◆ Exercise objective ◆
In the items below, copy out verbatim the stretch from the line containing "You are a GUI" through the line containing "This screenshot has", both included, and nothing else.

◆ Source information ◆
****************

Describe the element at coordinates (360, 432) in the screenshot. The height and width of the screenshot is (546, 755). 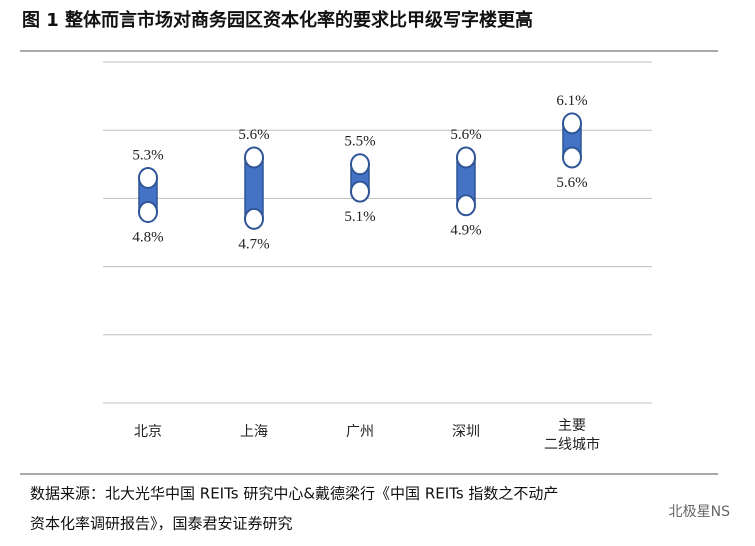
I see `x-tick-label: 广州` at that location.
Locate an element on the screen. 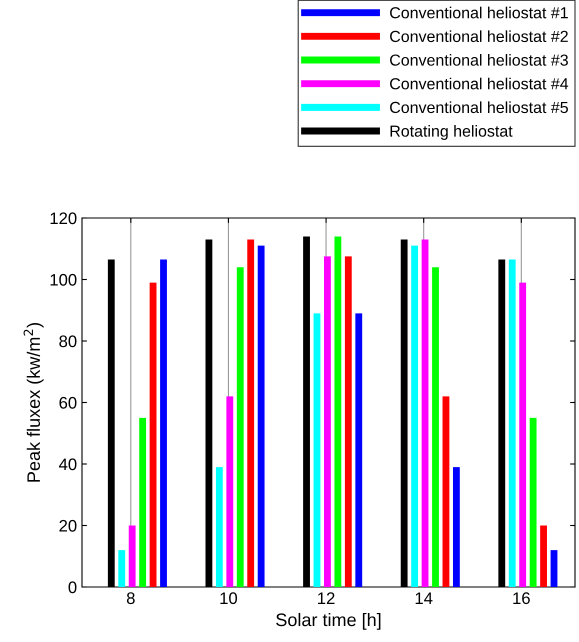 The height and width of the screenshot is (642, 579). y-tick-label: 20 is located at coordinates (68, 526).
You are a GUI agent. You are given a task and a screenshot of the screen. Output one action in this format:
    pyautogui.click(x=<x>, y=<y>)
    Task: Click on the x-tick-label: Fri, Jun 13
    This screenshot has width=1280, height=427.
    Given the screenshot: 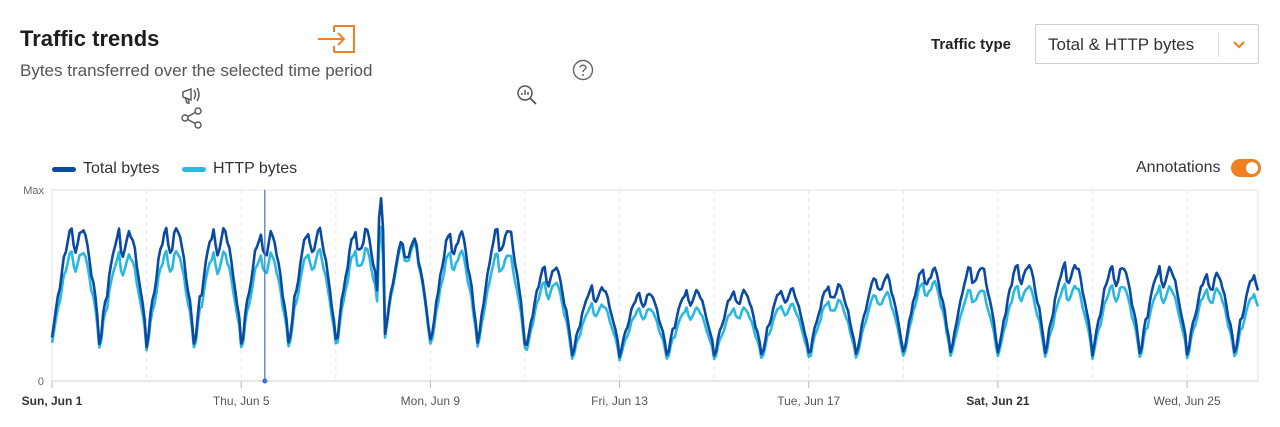 What is the action you would take?
    pyautogui.click(x=620, y=401)
    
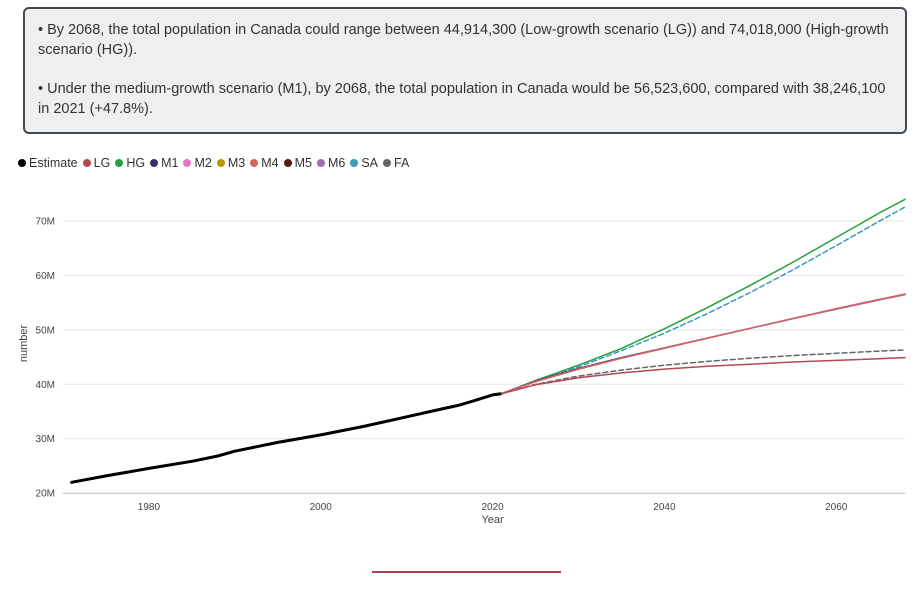  Describe the element at coordinates (336, 163) in the screenshot. I see `legend-label: M6` at that location.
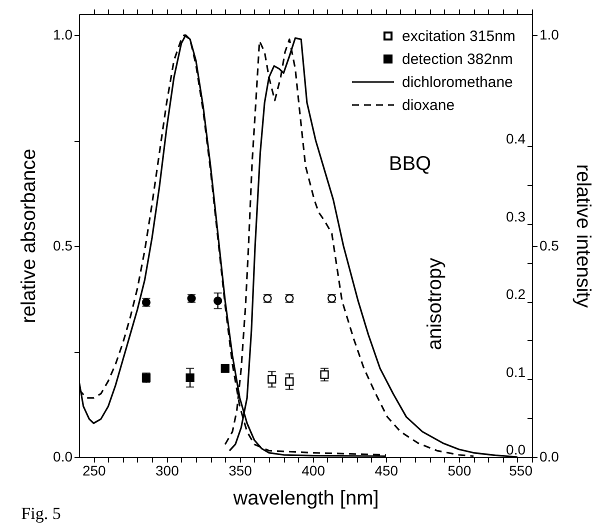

****************

◆ Response to this task ◆
You are a GUI agent. You are given a task and a screenshot of the screen. Output one action in this format:
    pyautogui.click(x=<x>, y=<y>)
    Task: Click on the x-tick-label: Fri, Jun 13
    This screenshot has width=1280, height=427.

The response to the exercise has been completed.